Bugs in tokenize()

Question

Bugs in tokenize()

AntonBogun opened this issue 2 years ago · comments

AntonBogun commented 2 years ago

print(tokenize(";a;;", ";", "")) outputs ["","a"] instead of expected ["","a","",""]

AntonBogun · Answer 1 · Tue Jul 19 2022 21:14:03 GMT+0800 (China Standard Time)

Furthermore, the whitespace argument does not work as intended:

let str="Hello,\r\nWorld"
print(tokenize(str,"\n",""))
print(tokenize(str,"\n","\r"))

prints
["Hello,\r", "World"]
["Hello,\r", "World"]
while the second print is expected to be ["Hello,", "World"]

Wouter van Oortmerssen · Answer 2 · Wed Jul 20 2022 00:00:32 GMT+0800 (China Standard Time)

That is intentional, it says by splitting into segments upon each dividing or terminating delimiter, i.e. the last 2 , are terminating.
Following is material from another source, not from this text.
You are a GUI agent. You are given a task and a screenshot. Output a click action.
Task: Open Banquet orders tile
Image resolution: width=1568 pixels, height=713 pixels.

The intention was to make the function useful for situations where the delimiter is dividing (such as typically intended with ,) or terminating (as typically intended with ; ).

I suppose I could have added a bool indicating whichever strategy, or two separate functions.
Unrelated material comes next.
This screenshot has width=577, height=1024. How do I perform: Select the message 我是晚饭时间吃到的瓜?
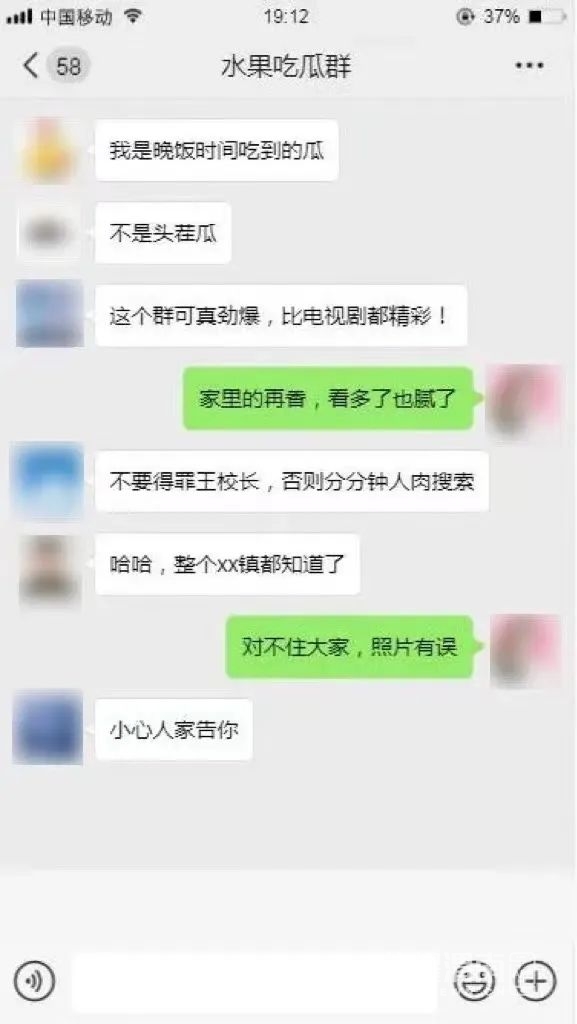click(x=217, y=150)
Agree the whitespace case is a bug.

Wouter van Oortmerssen · Answer 3 · Wed Jul 20 2022 00:37:28 GMT+0800 (China Standard Time)

Ok, improved things in fd1f0c1

The whitespace bug is fixed.
Two consecutive dividers will not be regarded as one anymore, result in empty string in between.
Optional argument to get dividing rather than terminating behavior.